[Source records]
____
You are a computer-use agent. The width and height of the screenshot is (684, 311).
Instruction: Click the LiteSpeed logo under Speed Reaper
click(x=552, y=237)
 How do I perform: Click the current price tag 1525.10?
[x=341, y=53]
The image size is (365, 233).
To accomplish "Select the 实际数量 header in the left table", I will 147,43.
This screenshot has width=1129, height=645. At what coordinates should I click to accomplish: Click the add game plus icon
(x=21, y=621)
____
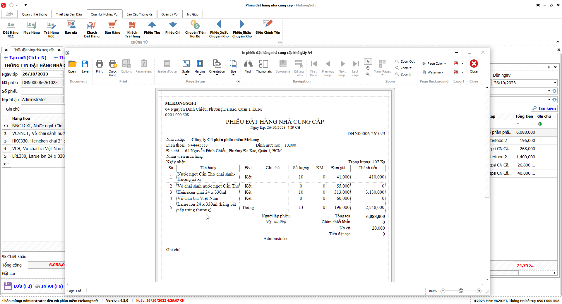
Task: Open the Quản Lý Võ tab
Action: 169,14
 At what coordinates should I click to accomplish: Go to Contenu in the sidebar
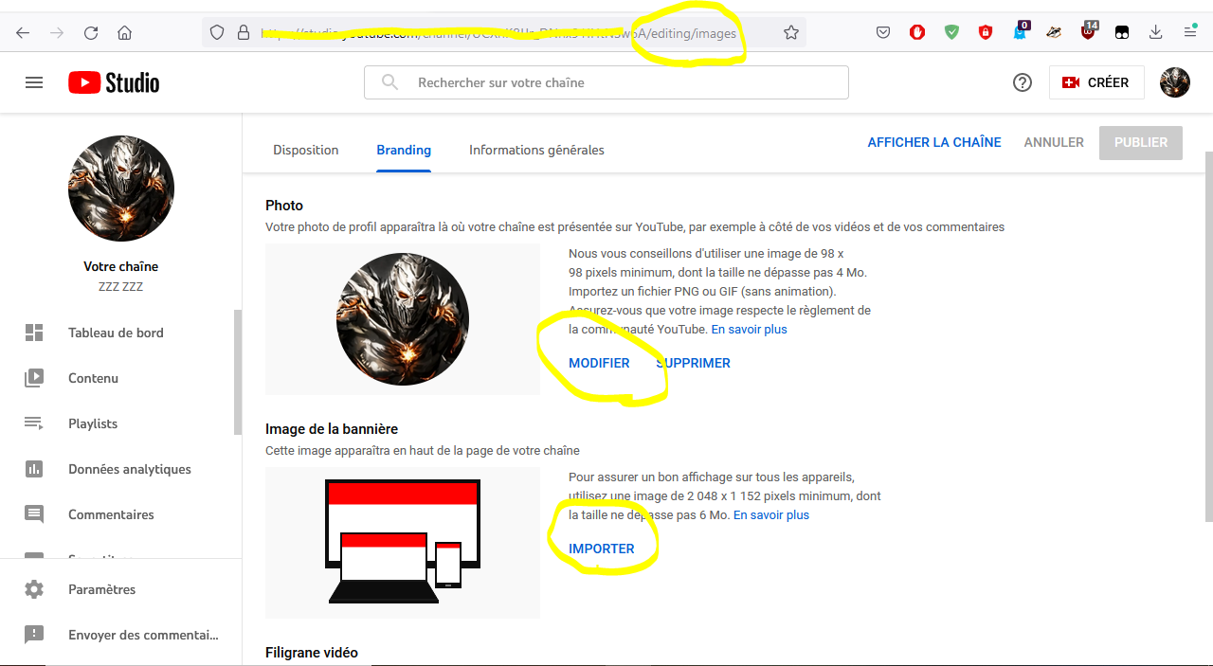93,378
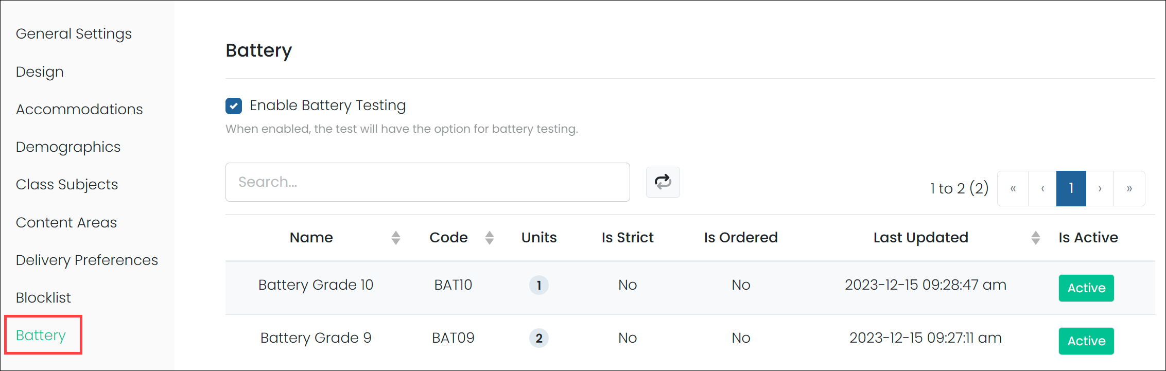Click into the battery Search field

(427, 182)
____
**TASK GOAL:**
Going back to the entries above, set down exactly the lines that begin at the one with "You are a computer-use" and end at the one with "The image size is (365, 233).", both included, and nothing else.

**EXERCISE OUTPUT:**
You are a computer-use agent. The width and height of the screenshot is (684, 311).
Instruction: Click the LiteSpeed logo under Speed Reaper
click(x=552, y=237)
 How do I perform: Click the current price tag 1525.10?
[x=341, y=53]
The image size is (365, 233).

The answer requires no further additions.